• [TASK PROMPT]
Look below for the line that contains "You are a GUI", and write out exactly that line and all remaining lines of the listing, omitting pictures.

• [THE RECORDS]
============================================================
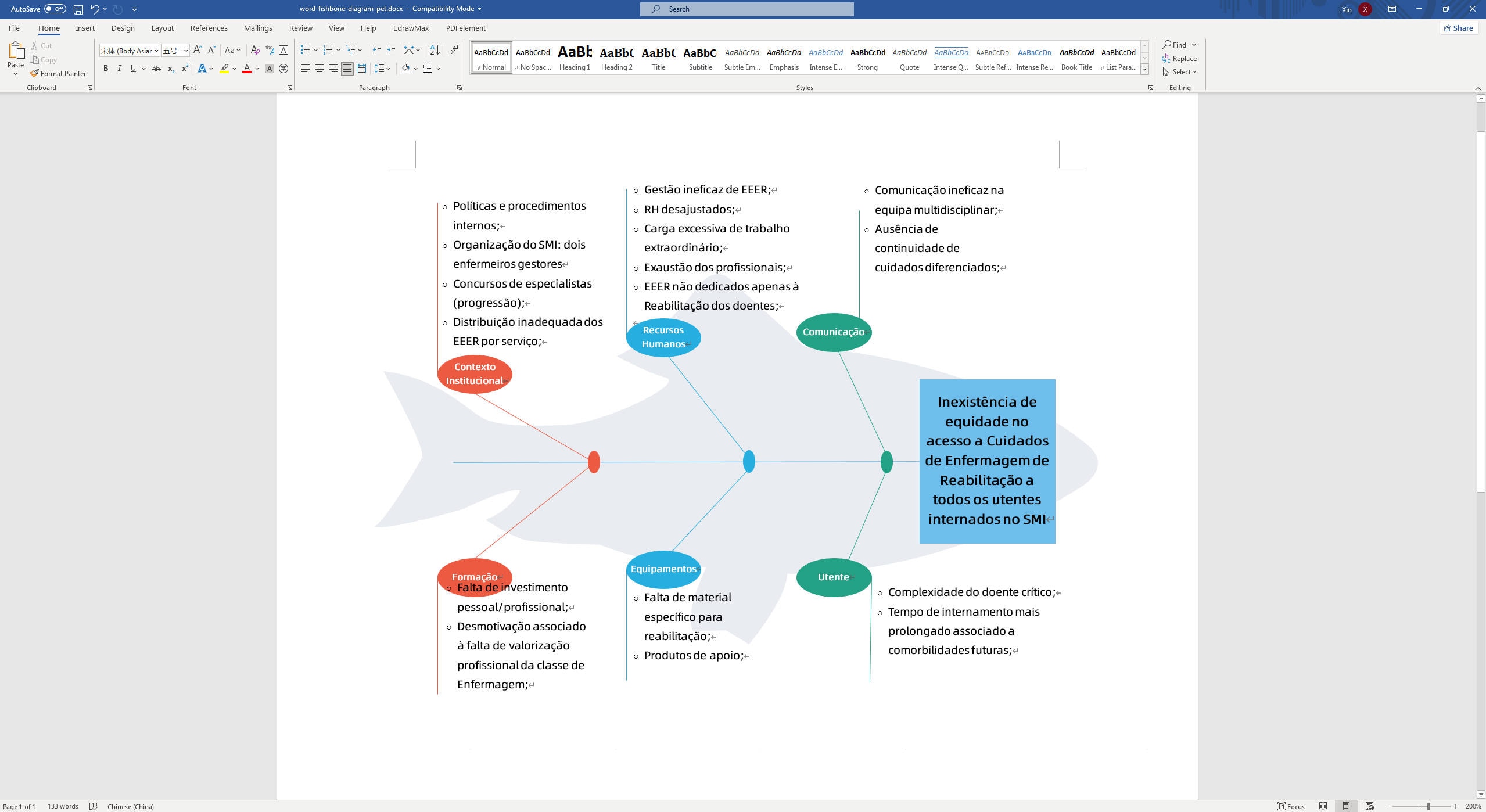The image size is (1486, 812).
Task: Toggle the Strikethrough icon
Action: click(x=155, y=69)
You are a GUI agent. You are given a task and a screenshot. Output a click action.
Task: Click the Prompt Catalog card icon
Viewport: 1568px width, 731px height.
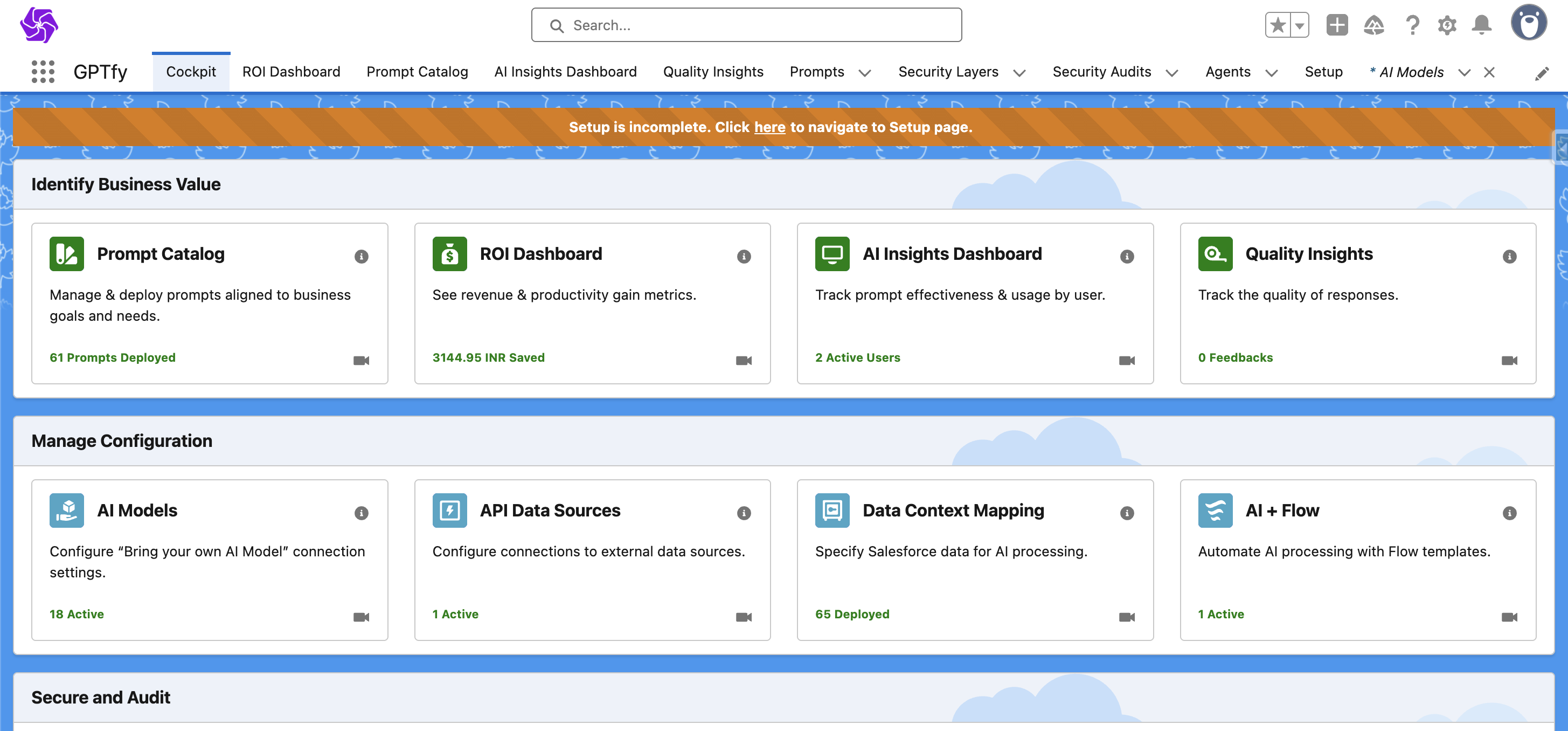pyautogui.click(x=66, y=253)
============================================================
• [SOLUTION FOR THIS TASK]
You are a GUI agent. You are given a task and a screenshot. Output a click action.
Task: Click the Prompt Catalog card icon
Viewport: 1568px width, 731px height.
pyautogui.click(x=66, y=253)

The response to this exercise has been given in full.